It’s now been six months for many health services since rapidly rolling-out their virtual COVID-19 responses. Teams may be weary and, depending on where you are in the country, things could look bleak, with no real end in sight. Our thoughts go out to all those still amid the battle.
Taking a moment out of the crisis response we consider the positives. The need for social isolation has finally brought virtual care delivery into the mainstream in order to keep those with the virus and vulnerable groups out of traditional healthcare locations and reduce the burden on services.
This has led to the rapid increase of patient home-monitoring services, telehealth consultations and other virtual care delivery approaches – a testament to what can be achieved when needs must.
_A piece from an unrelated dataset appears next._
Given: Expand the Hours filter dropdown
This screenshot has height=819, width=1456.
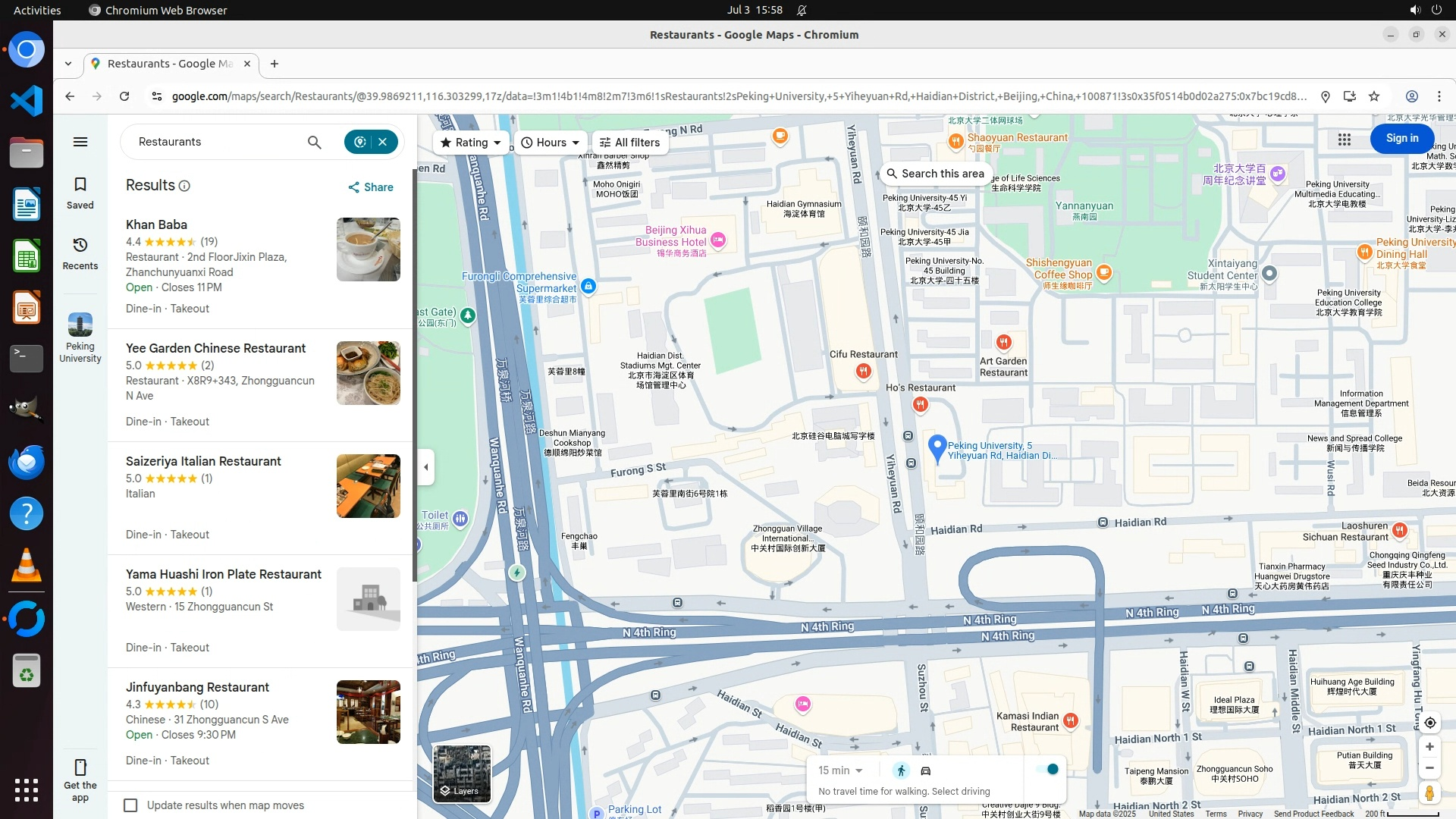Looking at the screenshot, I should pos(551,143).
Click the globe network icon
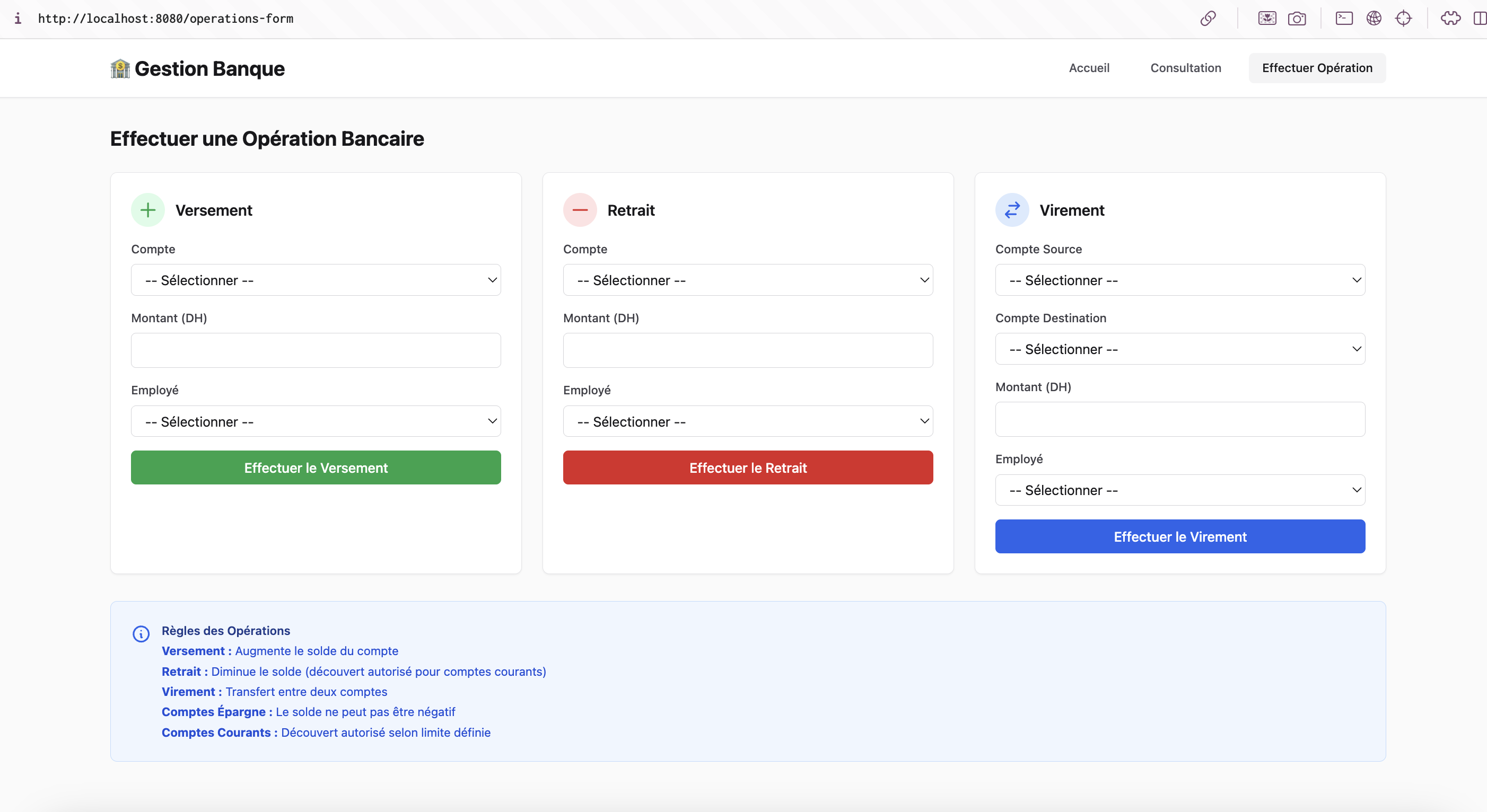The image size is (1487, 812). pos(1374,19)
The rush to establish virtual care services may have stabilised for many and services are now taking stock and re-assessing their effectiveness, what can be improved and considering – what’s next?
The age of virtual healthcare
Done well, virtual care isn’t just about digitising or virtualising existing models of care – replicating care delivered in a ward or clinic to that provided at home or in a regional hub. The pandemic has presented the sector with a golden opportunity to reimagine care delivery to make it better for patients, carers and staff and enable changes long understood to be needed.
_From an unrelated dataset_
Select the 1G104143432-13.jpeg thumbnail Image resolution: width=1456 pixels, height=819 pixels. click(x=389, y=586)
The pandemic was the incentive the healthcare sector and governments needed to drive critical changes which could have a profound and lasting positive impact.
Today, the ‘healthcare of the future’ envisioned by futurists and consulting firms alike (yes, including us) and embraced by state and territory health departments, no longer appears a long-term trajectory. Health services are rapidly harnessing the tidal wave of acceptance in virtual technology and swiftly driving cultural change across both its patients and workforce.
Harnessing opportunities
The healthcare team at GWI has also been busy these past six months supporting state health departments, healthcare services and Primary Health Networks to identify opportunities and assess which are right for their specific population needs, challenges, budget and capabilities. This work has included:
Options for remote care and managing the patient journey:
- Supporting a state health department and Local Health District serving rural and remote populations define options for delivering a new vision for remote care and better manage the end-to-end patient’s journey. This work also included broad stakeholder engagement to gather requirements to support the procurement of new technology to enable this vision.
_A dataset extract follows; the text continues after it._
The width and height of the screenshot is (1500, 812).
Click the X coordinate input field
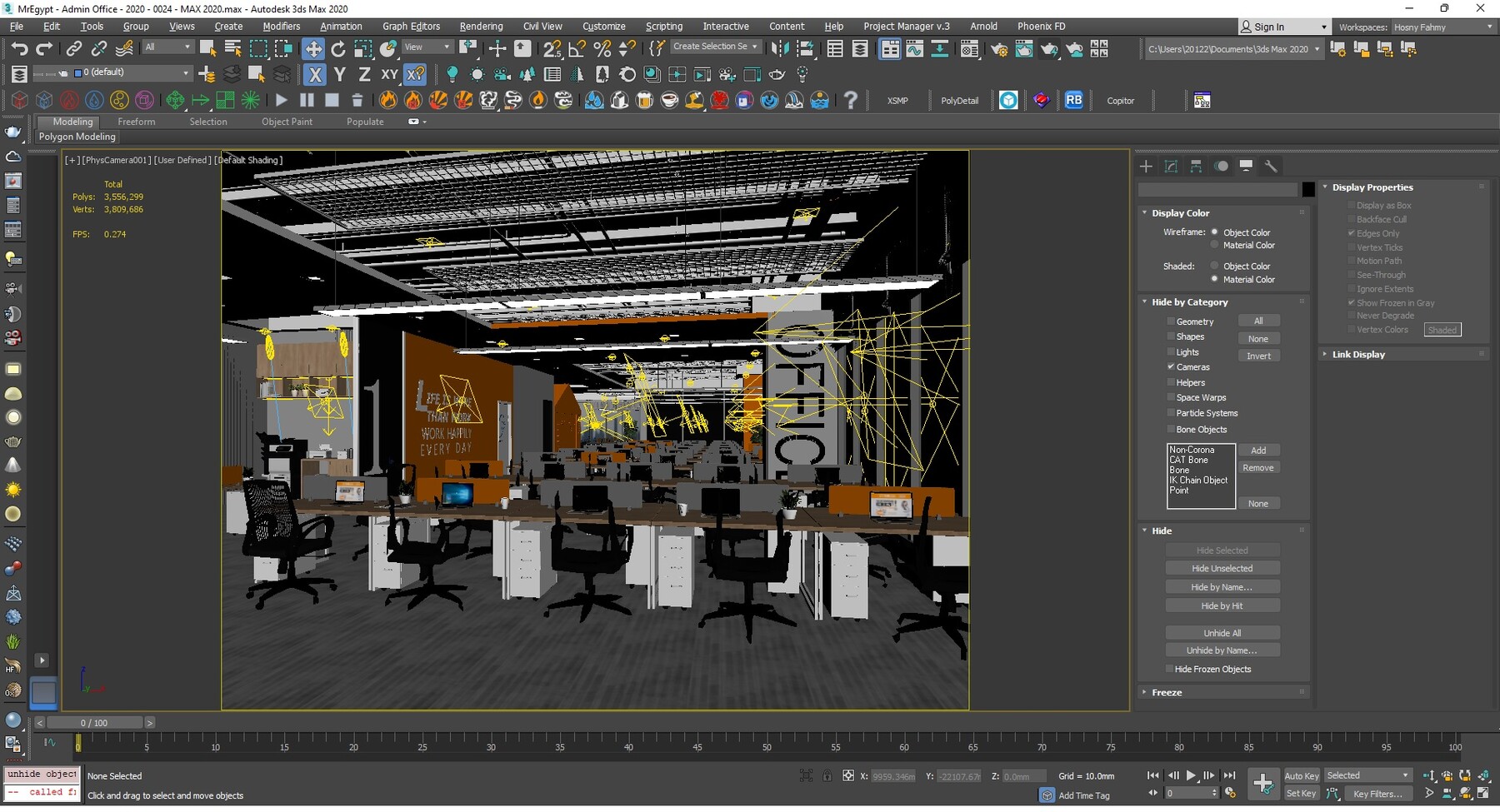(x=893, y=776)
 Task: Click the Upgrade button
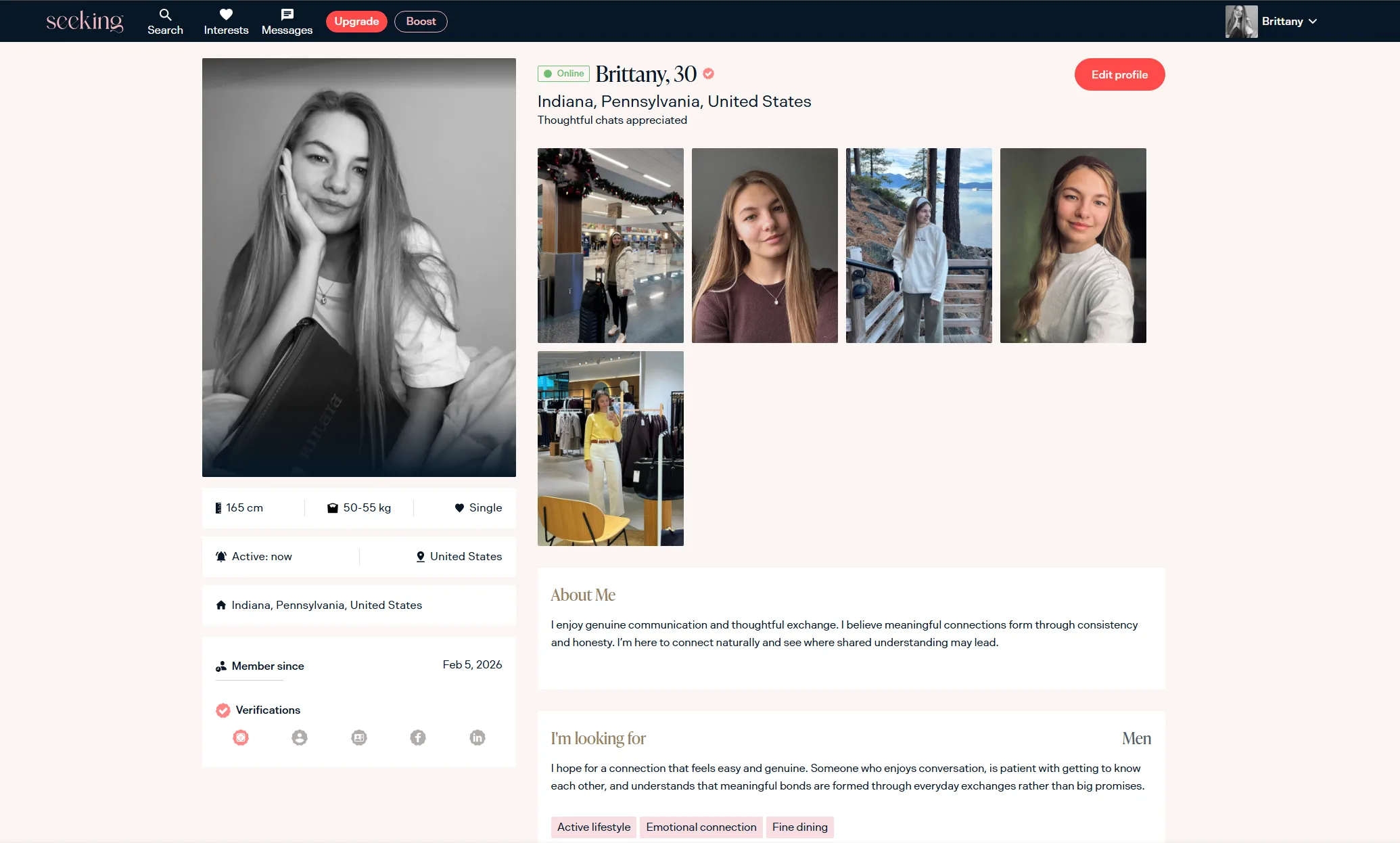click(356, 22)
Reprioritising strategic plans to incorporate more virtual care
- Supporting a Regional Hospital and Health Service reprioritise its strategic plans to take advantage of new strategic visions for virtual care delivery and other key trends in healthcare delivery.
Data and analytics to deliver strategic objectives
- Undertaking a maturity assessment and developing a roadmap to increase the data and analytics capability in a Primary Health Network heavily reliant on the use of data and analytics to support improved population health outcomes.
Refocus – key trends
If you can take a breath, now is the time to revisit strategic plans and project portfolios to ensure alignment with the new landscape and opportunities. The backdrop has altered significantly in terms of expectations and real-world, scaled applications of virtual care approaches.
Some key trends include:
Virtual clinical consults, particularly for rural and remote settings reducing time and cost to travel for specialist treatment – but also value for mental health or low urgency clinical advice, reducing patients’ need to travel for routine specialist check-ups.
Efficiencies through mobility – use of BYOD for clinical and administrative staff to enable greater flexibility in the location of healthcare service provision.
Centralised digital control centres – visibility of the real-time status of patients and resources across hospitals enhancing decision-making. Integrated dashboards track clinician and team performance, infection risk levels, nurse staffing levels, bed availability, service line performance, and other variables.
End-to-end patient journey – better management of the patient’s journey through the health service, taking longitudinal case management rather than an episodic approach to care.
Remote monitoring – remote monitoring of patient deterioration in hospital and supporting patient self-care at home (employs the use of AI, real-time data analytics).
It’s an incredibly tough time for citizens and healthcare providers alike, but let’s seize that silver lining and emerge with a health system transformed for the better as a result.